Other media are reporting at this hour that Journal Editor-in-Chief Margo Goodhand and Managing Editor Stephanie Coombs have been dismissed, and that former editor-in-chief Lucinda Chodan is back in the newsroom to help with the transition, whatever that means in the current circumstances.

“Effective immediately, the Edmonton Journal’s Editor Margo Goodhand and Managing Editor Stephanie Coombs have left the organization,” said Gerry Nott, a Postmedia Network Canada Corp. functionary in a note reported a few minutes ago by the Globe and Mail.

Needless to say, it is highly unusual for the two top news executives at any major newspaper to be canned in the same day. Nobody’s sayin’ nuthin’ about the reason, but it’s patently obvious it has something to do with Postmedia’s efforts to stay afloat by cutting core journalistic jobs and, in all likelihood, amalgamating its two daily newspapers in each of Ottawa, Calgary and Edmonton.

The most likely explanation this morning’s news is that Ms. Goodhand and Ms. Coombs, both respected journalists, pushed back against Postmedia head office’s planned depredations. In this day and age, you may be able to fight city hall, but you can’t win against far-away corporate bosses.

It is unclear at this moment if it will be the wretched and propagandistic Suns bought by Postmedia last year or the still-marginally-better former Southam-Hollinger-Canwest dailies acquired by the Toronto-based company for far too much money in 2010 that go over the side, or if the company will gin up some kind of dreadful combined name like the Sun-Citizen, the Sun-Herald and the Sun-Journal to justify the mergers.

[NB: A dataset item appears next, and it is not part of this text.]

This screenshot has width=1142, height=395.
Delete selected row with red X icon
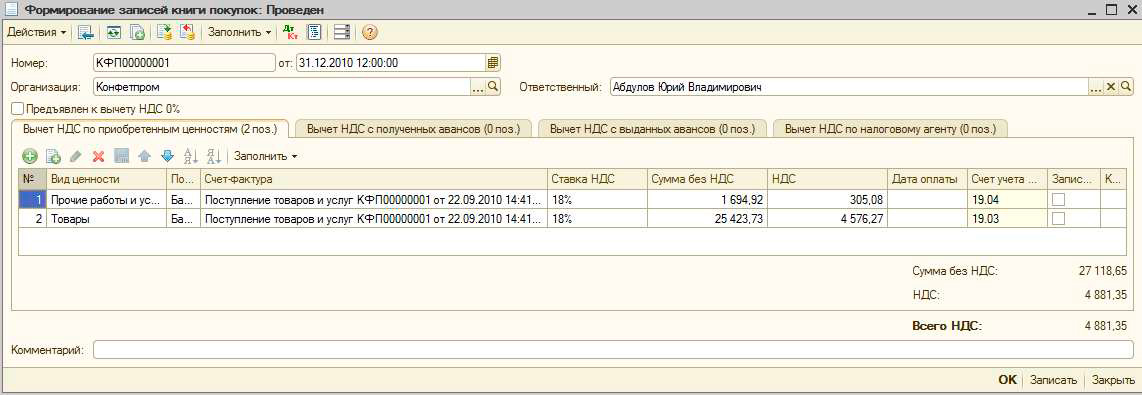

Perhaps we’ll know about the next purge victims by the end of the day, or maybe we’ll have to wait a little longer. Whatever, with Postmedia deeply in debt and its real advertising revenue in freefall, amalgamation is coming and Ottawa, Calgary and Edmonton will all be one-newspaper towns soon. It lost $263.4 million last year.

At that time of the Sun acquisitions last April, Postmedia promised that both Postmedia and Sun newspapers would continue to operate independently of one another in markets where they competed directly before the acquisition. That was then and this is now, however.

Postmedia’s largest shareholder is Golden Tree Asset Management, a U.S. hedge fund of the sort often referred to as a “vulture capital” firm.

Other less distinguished heads are expected to roll throughout this afternoon at the still respectable Ottawa Citizen, Calgary Herald and Edmonton Journal, according to the Globe’s report. No word on what’s going to happen at the Suns, which already operate on skeleton crews.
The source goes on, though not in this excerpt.